The first step will be to examine the shape of the distribution, calculate the CI and then verify if it can be re-sampled differently than just with same data.
The assumptions of:
1 the traditional Confidence Interval
2 the Nonparametric Bootstrap Confidence Interval
3 the Parametric Bootstrap Confidence Interval methods
will be explored, and a contrast will be created by demonstrating how the three methods use the same collection of random variates, and how to come to similar conclusions with varying amounts of assumptions about the underlying distribution.
Type of dataset: the differences in heights of young men, measured in the morning and in the evening
The distribution of these random variables is unknown:
x is a vector with 41 elements that each contain the differences between the participants’ morning and evening heights in millimeters
x = c(8.50, 9.75, 9.75, 6.00, 4.00, 10.75, 9.25, 13.25, 10.50,
12.00, 11.25, 14.50, 12.75, 9.25, 11.00, 11.00, 8.75, 5.75,
9.25, 11.50, 11.75, 7.75, 7.25, 10.75, 7.00, 8.00, 13.75,
5.50, 8.25, 8.75, 10.25, 12.50, 4.50, 10.75, 6.75, 13.25,
14.75, 9.00, 6.25, 11.75, 6.25)
n = length(x); #the length of the vector
avg_x = mean(x); #the mean
sd_x = sd(x) #and the sd deviation
se = sd_x/sqrt(n) #the standard error (SE)
round(as.table(c(Avg=avg_x, StDev=sd_x,StErr=se)),3)
## Avg StDev StErr
## 9.598 2.735 0.427
summary(x)
## Min. 1st Qu. Median Mean 3rd Qu.
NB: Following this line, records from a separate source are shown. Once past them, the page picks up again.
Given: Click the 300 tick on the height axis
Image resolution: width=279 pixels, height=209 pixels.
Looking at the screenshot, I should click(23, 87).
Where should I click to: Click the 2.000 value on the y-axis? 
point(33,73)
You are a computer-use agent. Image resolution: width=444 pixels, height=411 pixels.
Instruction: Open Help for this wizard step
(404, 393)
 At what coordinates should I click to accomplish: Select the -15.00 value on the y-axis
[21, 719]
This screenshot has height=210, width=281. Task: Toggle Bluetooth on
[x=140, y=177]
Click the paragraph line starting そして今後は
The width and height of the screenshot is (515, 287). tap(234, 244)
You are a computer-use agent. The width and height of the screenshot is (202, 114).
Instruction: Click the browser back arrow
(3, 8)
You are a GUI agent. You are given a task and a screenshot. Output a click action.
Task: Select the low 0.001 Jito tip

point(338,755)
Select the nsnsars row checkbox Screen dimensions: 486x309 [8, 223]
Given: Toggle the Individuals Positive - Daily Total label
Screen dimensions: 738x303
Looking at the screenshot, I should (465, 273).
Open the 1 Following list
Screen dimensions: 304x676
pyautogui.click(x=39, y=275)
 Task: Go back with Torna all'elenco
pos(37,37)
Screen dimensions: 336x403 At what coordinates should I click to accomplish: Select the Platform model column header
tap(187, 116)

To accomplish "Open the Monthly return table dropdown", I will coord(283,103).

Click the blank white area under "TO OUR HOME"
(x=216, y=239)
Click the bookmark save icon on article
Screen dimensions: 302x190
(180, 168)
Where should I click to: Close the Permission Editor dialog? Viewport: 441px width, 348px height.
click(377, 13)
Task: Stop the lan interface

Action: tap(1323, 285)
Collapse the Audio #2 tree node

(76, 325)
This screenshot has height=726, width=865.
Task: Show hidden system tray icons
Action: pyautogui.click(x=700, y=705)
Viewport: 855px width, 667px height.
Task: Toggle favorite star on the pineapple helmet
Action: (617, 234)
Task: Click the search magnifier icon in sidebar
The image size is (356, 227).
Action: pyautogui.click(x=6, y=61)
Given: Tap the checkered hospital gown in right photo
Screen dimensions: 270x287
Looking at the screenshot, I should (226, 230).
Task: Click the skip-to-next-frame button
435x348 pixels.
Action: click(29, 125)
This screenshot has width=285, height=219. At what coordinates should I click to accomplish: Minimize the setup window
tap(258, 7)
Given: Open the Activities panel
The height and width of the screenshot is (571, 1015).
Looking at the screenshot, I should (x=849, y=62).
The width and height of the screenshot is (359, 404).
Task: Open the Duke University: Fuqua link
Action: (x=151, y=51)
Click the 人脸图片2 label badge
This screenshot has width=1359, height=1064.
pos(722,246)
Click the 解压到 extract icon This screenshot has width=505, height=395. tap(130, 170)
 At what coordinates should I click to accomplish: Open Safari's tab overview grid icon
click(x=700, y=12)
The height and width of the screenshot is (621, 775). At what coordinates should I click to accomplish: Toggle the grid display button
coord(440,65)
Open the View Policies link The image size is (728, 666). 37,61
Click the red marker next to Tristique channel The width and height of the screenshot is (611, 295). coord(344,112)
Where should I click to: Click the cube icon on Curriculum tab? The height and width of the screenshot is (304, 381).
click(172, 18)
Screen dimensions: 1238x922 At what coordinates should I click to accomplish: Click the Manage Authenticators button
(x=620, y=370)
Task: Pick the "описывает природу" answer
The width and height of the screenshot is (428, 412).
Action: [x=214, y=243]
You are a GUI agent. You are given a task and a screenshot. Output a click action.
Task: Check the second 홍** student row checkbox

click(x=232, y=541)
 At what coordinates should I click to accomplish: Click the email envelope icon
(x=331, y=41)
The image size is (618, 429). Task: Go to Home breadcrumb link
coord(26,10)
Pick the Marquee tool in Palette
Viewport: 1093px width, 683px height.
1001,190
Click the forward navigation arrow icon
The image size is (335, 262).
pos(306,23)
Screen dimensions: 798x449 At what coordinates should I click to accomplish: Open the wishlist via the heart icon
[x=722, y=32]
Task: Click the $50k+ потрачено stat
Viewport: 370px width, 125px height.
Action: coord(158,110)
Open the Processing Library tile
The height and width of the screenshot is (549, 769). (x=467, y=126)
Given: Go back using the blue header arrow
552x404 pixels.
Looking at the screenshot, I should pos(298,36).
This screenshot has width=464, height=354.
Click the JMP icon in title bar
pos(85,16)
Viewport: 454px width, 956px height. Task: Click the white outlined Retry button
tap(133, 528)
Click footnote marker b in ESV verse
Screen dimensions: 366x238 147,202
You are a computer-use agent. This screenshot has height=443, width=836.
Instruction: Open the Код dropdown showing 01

Max.
## 4.000 7.750 9.750 9.598 11.500 14.750
The test of the assumption of Normality for the distribution of the differences shows clearly that is a bell shaped distribution
par(mfrow=c(1,3))
hist(x)
hist(x, breaks = 50) # breaks of the main data into a larger number of smaller intervals
hist(log(x), breaks = 50)
The density function of the original F(x) is normal shaped as well as the log(F(x)) density distribution which is slightly left skewed.
par(mfrow=c(1,2))
plot(density(x))
plot(density(log(x)))
### Kernel Density Estimate (KDE)
Kernel Density Estimate (KDE) using a “training set of real observations”, generate simulated data from the KDE, then perform a two sample permutations statistical test using a “test set(s) of real observations” since the null hypothesis for this statistical test is that the test set(s) and the simulated data are from the same distribution.
The challenge is the quality and size of the real observations and appropriately selecting the kernel function and bandwidth for the KDE.
“test set(s) data” using a QQplot against where the distribution is the KDE.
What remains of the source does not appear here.